The Twilight Zone’s “After Hours” also explicitly directs us to one of the central existential questions explored by Severance: what’s the difference between the outties and the innies, anyway? Why is there the presumption that the outties are more alive, more conscious, more fully human and, conversely, that the innies are less so?
The Twilight Zone’s “The After Hours” consistently erodes the difference between those ‘inside’ and those ‘outside,’ not least by tricking the audience right at the beginning – presenting them with a mannequin who seems utterly human. The episode ends with a zoom-in to the face of Marsha White – our protagonist – returned to her ‘true’ mannequin state, as Rod Serling begins his closing narration:
Marsha White in her normal and natural state – a wooden lady with a painted face, who, one month out of the year, takes on the characteristics of someone as normal and as flesh-and-blood as you and I. But it makes you wonder, doesn’t it? Just how normal are we? Just who are the people we nod our hellos to as we pass on the street? A rather good question to ask – particularly in the Twilight Zone.
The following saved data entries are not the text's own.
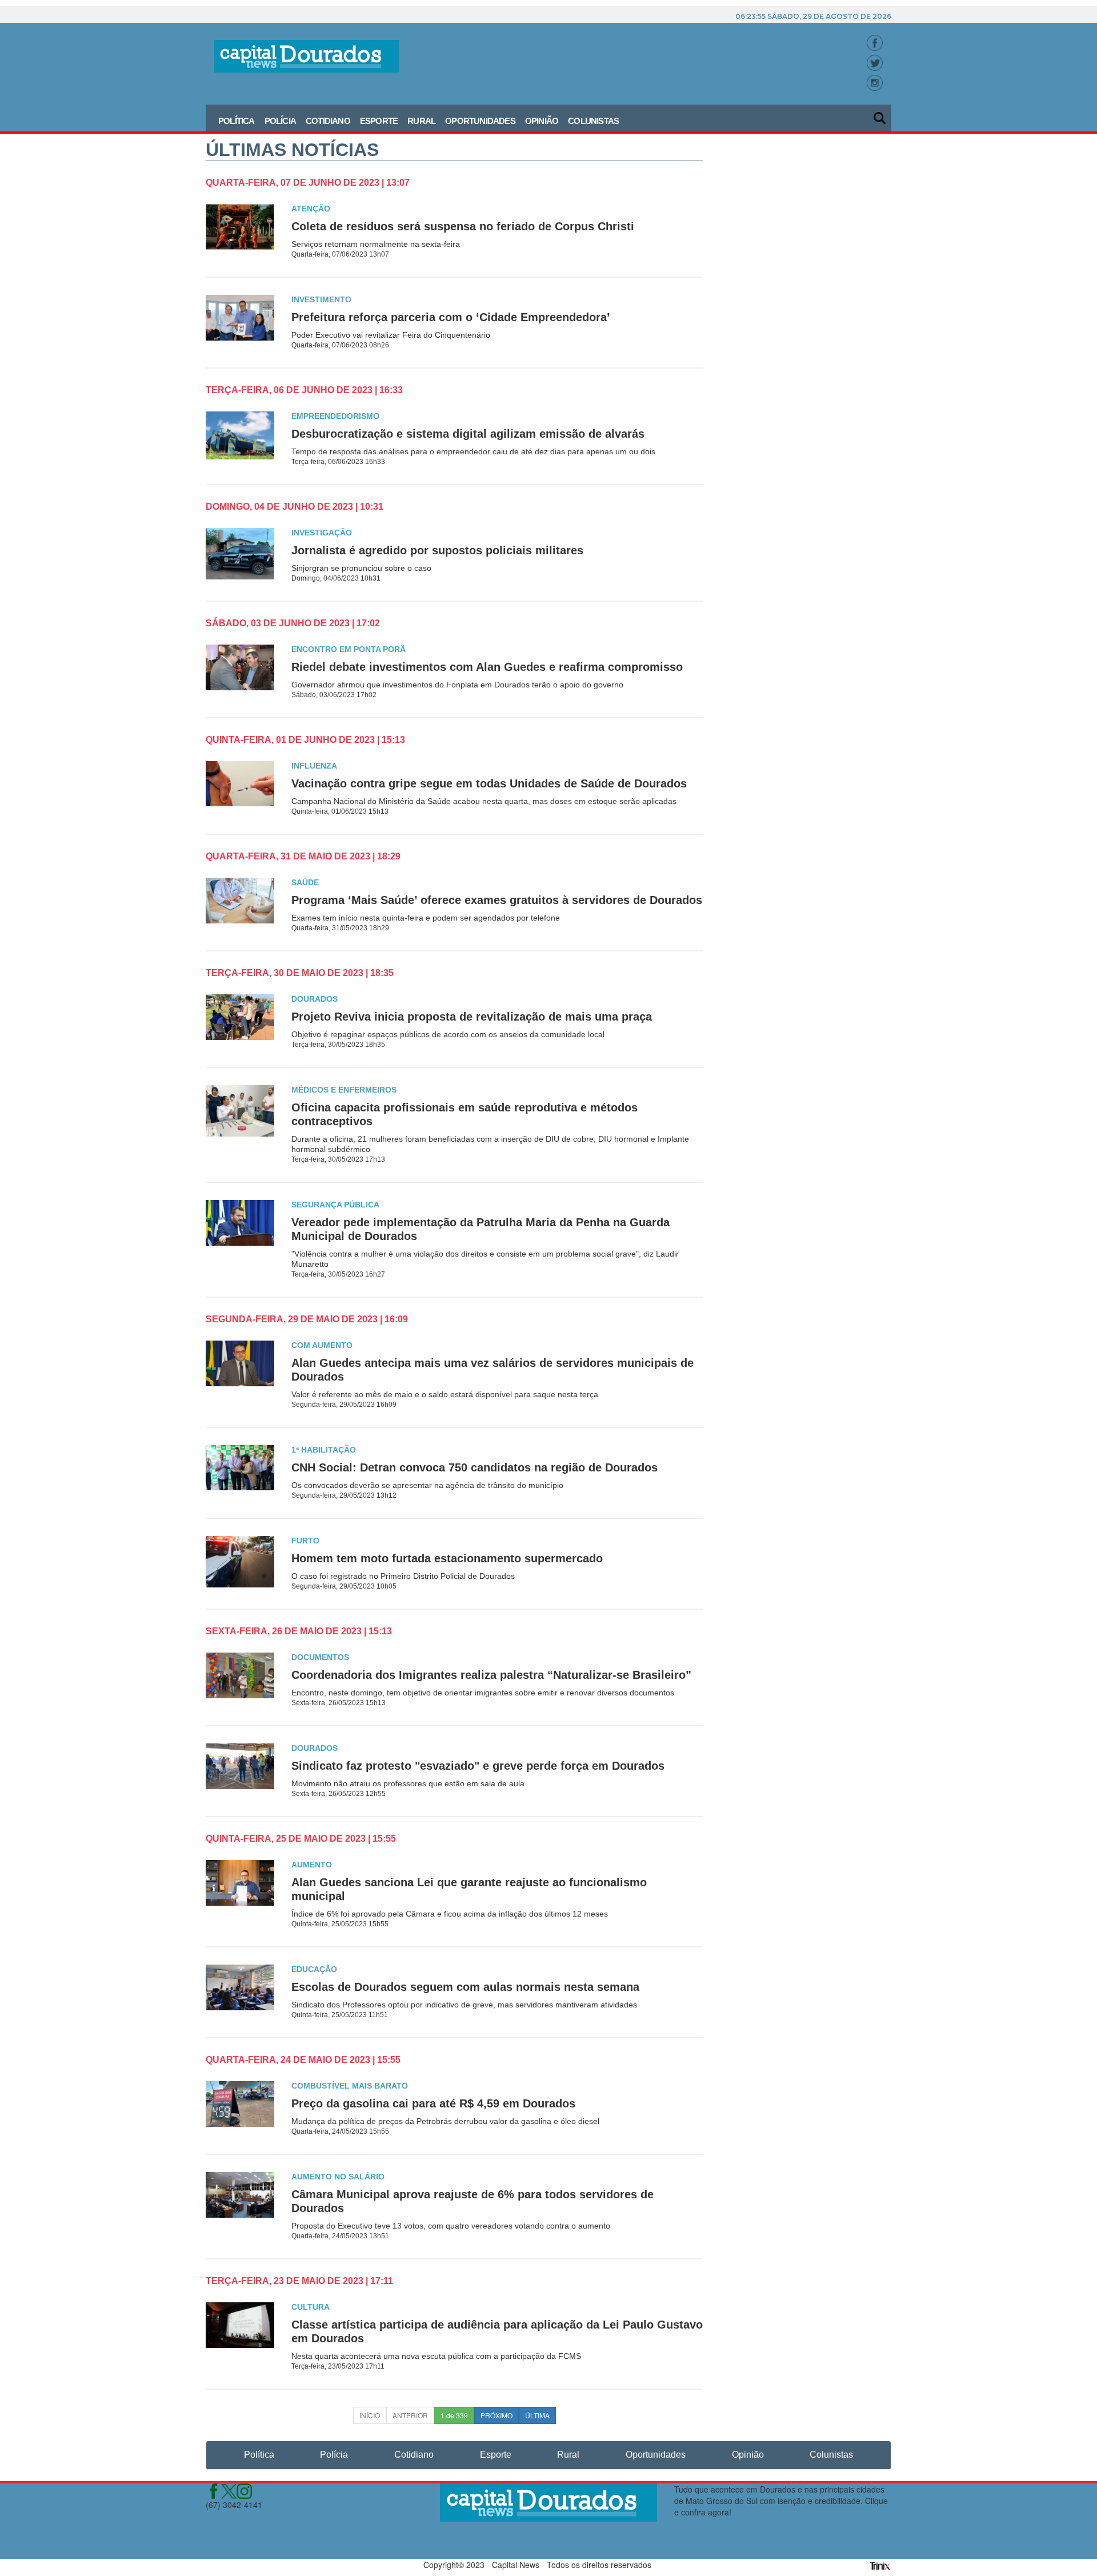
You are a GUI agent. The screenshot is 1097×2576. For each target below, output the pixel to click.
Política (236, 121)
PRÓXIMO (497, 2415)
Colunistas (593, 121)
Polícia (280, 121)
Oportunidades (480, 121)
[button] (880, 114)
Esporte (379, 121)
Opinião (541, 121)
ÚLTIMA (537, 2415)
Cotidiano (328, 121)
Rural (421, 121)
In typical Twilight Zone fashion, this closing explicates what the show itself dramatizes: who are the mannequins and who are the “flesh-and-blood” humans? Which state is in fact, “normal” (Serling uses the word to describe both)? And how can we tell, anyway? How do we know this is a distinction at all, a distinction that matters?
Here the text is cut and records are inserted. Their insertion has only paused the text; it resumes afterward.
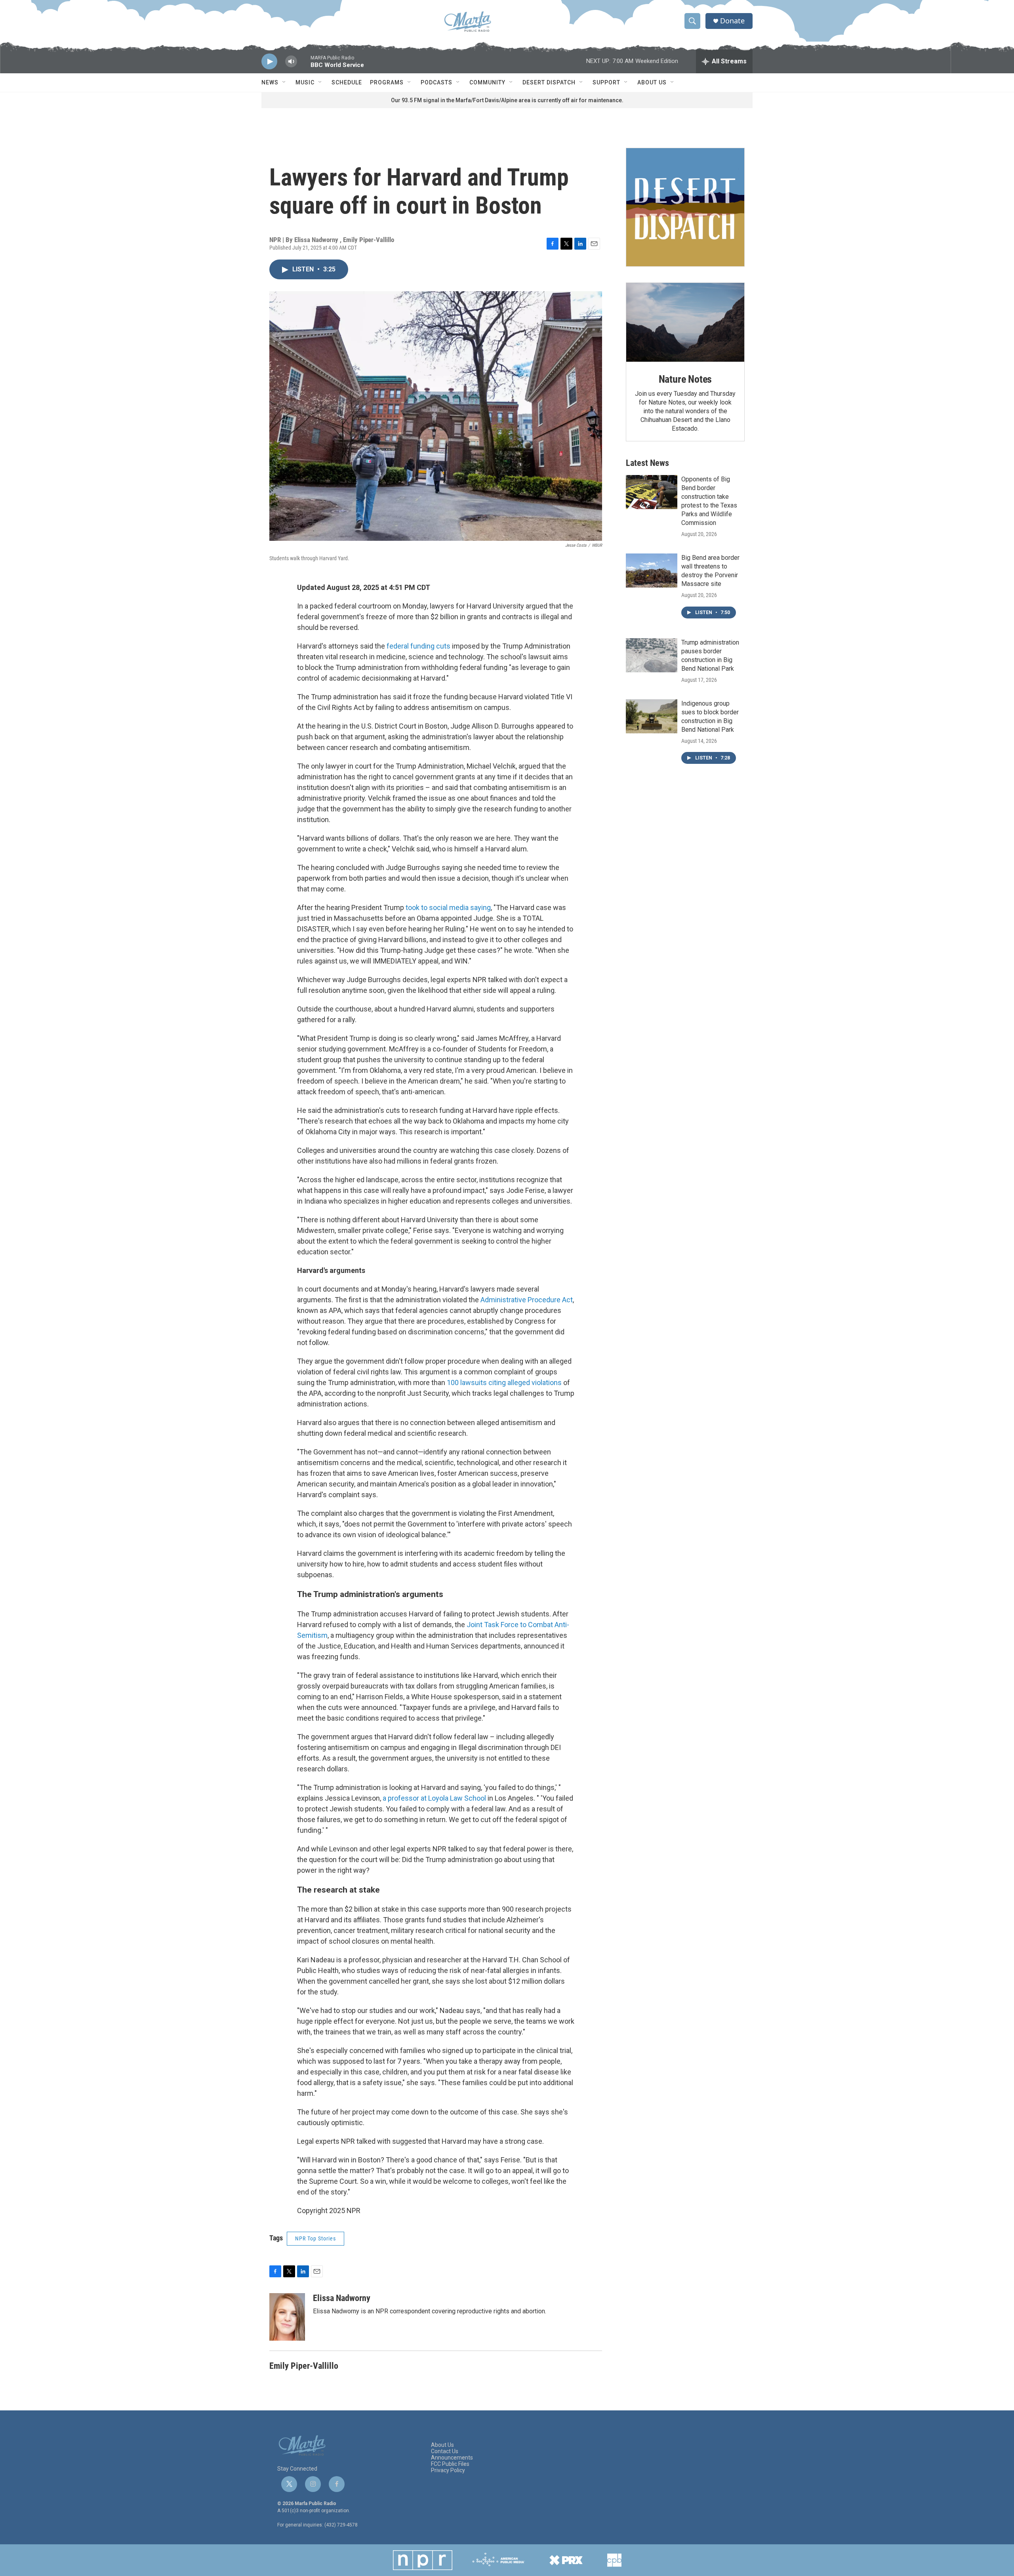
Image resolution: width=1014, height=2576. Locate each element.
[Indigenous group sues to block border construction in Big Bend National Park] (651, 716)
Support (606, 82)
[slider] (304, 65)
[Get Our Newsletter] (685, 207)
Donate (732, 21)
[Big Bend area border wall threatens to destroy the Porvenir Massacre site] (651, 570)
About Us (652, 82)
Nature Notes (685, 379)
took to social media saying (448, 907)
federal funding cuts (419, 646)
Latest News (647, 463)
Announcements (452, 2458)
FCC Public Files (450, 2464)
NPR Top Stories (315, 2238)
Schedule (347, 82)
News (269, 82)
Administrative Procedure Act (526, 1300)
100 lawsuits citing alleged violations (504, 1382)
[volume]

Severance’s “The After Hours” explores the same question – and it’s one that’s been central to the whole series. In season two, this question has been driven most, perhaps, by the fact that when Helena Eagan infiltrated the innie world, the others couldn’t tell. In “The After Hours,” Helly is trying to console Dylan in his despair that “we’re stuck down here with no lives and no family.” But Dylan lashes out at her, telling her, “It’s your fault we’re down here at all” – blaming Helly for what Helena did, conflating the two. And then he adds, “And if we’re so different from our outties, then how come we couldn’t tell when you were gone?” It’s a crucial question – and a cruel one to ask Helly. She responds that Irving could tell, but Dylan delivers the harsh retort: “Mark couldn’t.” Mark – who had sex with Helena and couldn’t tell it wasn’t Helly, the woman he (innie Mark) appears to be in love with. In both Severance and The Twilight Zone, then, it’s actually not easy to discern who is an innie and who is an outtie, who is a mannequin and who is “flesh-and-blood.” And that inability, that failure, collapses our certainty about our own humanity.
“I needed the day . . .”
Finally, The Twilight Zone’s “The After Hours” resonates with Severance in outtie Mark’s phone call with his boss, Milchick, in which he explains why he’s not at work that day. He pretends to be sick, but then he just says, “I needed the day. Life stuff.” He adds, “Work is just work, right?” Here, outtie Mark claims his own existence, his being ‘outside,’ as “life.” He’s claiming his existence as important, consequently condemning innie Mark as lesser: “Work is just work, right?” This moment is a direct reiteration of what happens in The Twilight Zone, as the narrative is set in motion because Marsha White takes an extra day on the ‘outside.’ The mannequin whose turn it is next to leave for a month tells Marsha it was “very selfish,” but Marsha says, “I forgot. When you’re on the outside, everything seems so normal – as if . . . we were like the others, like the outsiders, like the real people.” Everyone, even those who are excluded, value the “outsiders,” the “outties.”
But, again, that’s not exactly true, is it? The emotional center of The Twilight Zone’s “The After Hours” is the mannequins . . . just as the emotional center of Severance is the “innies.” As Rod Serling asks, who exactly are “the real people”?